In May 2015, the EPSRC funding council in the UK required researchers to publish the outcomes of the funded work to include an OA (open access) version of the narrative and to cite the managed research data used to support the research with a DOI (digital object identifier). I was discussing these aspects with a senior manager (research outcomes) at the EPSRC and he asked me to provide some examples from my area of chemistry; here are some.

The basics are covered by three broad actions:

  1. The researcher should adopt a research data management plan. This can be quite brief, but it is important that it be updated as the strategies evolve with time and that it is consistent within the group (ideally the department).

    • It would include a general policy for the research group to access and if appropriate share a common, private, storage area for the so-called "active data" (data still being analysed and processed). It could for example take the form of cloud storage, using commercial providers such as Box, DropBox or GitHub. The data is accessible only to those who have been granted access.
    • It could be a software organizer in which cloud storage is implicit. For quantum calculations, we use a locally developed system for the purpose which serves a storage function and which has one other even more important attribute in functioning as a generator and collector of metadata associated with the datasets being generated.[1],[2],[3]
  2. The narrative describing the research is then published as an OA article, conjointly with …
  3. … the datasets being published to a data repository, and assigned a DOI.
  4. There are some delicate aspects of ensuring that actions 2 and 3 are synchronised, ensuring that the article cites the data and that the data cites the article.

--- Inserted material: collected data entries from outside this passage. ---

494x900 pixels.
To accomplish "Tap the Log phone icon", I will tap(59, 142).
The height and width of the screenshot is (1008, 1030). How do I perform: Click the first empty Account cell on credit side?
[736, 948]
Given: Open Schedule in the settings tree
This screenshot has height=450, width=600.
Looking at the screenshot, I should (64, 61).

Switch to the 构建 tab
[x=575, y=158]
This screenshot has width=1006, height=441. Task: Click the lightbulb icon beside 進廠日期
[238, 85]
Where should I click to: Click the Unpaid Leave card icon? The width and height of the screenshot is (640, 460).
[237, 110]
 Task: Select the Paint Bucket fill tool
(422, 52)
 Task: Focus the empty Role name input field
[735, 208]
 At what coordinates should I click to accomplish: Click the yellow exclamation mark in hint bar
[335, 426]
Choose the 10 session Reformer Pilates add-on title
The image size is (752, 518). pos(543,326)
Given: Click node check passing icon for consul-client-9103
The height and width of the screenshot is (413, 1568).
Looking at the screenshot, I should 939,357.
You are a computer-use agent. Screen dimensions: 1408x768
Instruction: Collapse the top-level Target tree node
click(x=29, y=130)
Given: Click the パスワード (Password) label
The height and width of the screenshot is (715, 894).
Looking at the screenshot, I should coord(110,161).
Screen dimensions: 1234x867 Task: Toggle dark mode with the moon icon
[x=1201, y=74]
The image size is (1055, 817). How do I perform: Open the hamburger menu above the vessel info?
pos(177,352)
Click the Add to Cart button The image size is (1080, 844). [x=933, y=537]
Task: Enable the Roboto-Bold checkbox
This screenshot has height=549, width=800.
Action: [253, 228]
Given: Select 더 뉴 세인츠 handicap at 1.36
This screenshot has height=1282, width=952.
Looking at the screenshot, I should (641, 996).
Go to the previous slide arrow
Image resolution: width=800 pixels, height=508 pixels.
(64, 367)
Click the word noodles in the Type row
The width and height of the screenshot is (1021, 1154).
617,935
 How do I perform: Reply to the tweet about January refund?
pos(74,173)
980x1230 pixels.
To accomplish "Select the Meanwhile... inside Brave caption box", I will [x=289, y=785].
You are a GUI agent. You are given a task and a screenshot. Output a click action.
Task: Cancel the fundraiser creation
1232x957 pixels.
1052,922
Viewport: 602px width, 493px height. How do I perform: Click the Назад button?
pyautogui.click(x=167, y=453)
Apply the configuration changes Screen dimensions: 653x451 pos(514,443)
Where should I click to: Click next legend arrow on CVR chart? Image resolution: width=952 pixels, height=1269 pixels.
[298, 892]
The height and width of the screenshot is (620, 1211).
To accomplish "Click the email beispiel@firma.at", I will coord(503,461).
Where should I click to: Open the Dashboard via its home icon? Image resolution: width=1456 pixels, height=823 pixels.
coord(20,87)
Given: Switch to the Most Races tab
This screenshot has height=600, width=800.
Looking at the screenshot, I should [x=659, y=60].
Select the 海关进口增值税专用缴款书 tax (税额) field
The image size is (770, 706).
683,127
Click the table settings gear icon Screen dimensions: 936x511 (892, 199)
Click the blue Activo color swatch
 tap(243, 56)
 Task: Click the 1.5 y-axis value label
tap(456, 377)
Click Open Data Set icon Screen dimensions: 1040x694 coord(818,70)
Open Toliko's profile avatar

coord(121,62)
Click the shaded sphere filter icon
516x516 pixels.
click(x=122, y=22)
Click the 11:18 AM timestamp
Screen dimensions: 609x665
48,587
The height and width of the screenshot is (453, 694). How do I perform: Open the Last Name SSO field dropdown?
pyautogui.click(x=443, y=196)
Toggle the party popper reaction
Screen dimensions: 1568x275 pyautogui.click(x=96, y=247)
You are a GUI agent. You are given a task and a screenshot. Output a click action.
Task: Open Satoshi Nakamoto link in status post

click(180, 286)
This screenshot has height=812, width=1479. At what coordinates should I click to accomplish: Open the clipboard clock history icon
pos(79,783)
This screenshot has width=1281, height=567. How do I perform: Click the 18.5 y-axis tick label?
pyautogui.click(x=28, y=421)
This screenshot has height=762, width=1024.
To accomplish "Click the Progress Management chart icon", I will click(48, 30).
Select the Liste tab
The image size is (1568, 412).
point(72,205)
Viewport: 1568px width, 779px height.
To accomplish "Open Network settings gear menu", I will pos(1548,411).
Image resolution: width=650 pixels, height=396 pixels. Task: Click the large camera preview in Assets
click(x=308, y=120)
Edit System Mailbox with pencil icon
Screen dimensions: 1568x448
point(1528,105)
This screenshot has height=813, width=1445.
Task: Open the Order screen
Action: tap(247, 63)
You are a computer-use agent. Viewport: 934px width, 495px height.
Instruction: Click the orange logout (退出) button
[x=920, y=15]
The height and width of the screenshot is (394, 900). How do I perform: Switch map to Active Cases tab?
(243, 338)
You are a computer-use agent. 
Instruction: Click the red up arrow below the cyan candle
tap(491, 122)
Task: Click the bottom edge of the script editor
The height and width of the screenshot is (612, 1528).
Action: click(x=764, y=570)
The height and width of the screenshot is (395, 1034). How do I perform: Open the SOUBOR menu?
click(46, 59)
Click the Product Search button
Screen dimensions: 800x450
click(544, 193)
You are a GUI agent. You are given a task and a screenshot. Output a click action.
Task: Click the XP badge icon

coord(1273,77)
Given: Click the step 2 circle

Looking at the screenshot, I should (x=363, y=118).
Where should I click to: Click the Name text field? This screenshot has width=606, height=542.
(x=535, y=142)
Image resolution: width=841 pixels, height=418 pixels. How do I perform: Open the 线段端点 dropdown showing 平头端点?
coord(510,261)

I will not here detail the mechanisms for achieving this.

What follows here are 11 examples of OA articles in which managed data is cited in the manner decribed at the start. You may notice a diversity of styles and procedures. At the time most of these examples were being worked upon, there were few examples or indeed guidelines, and so these really constitute an exploration of various ways in which it can be done.



Article short DOI



Data is cited as:
[4] 9qg [5]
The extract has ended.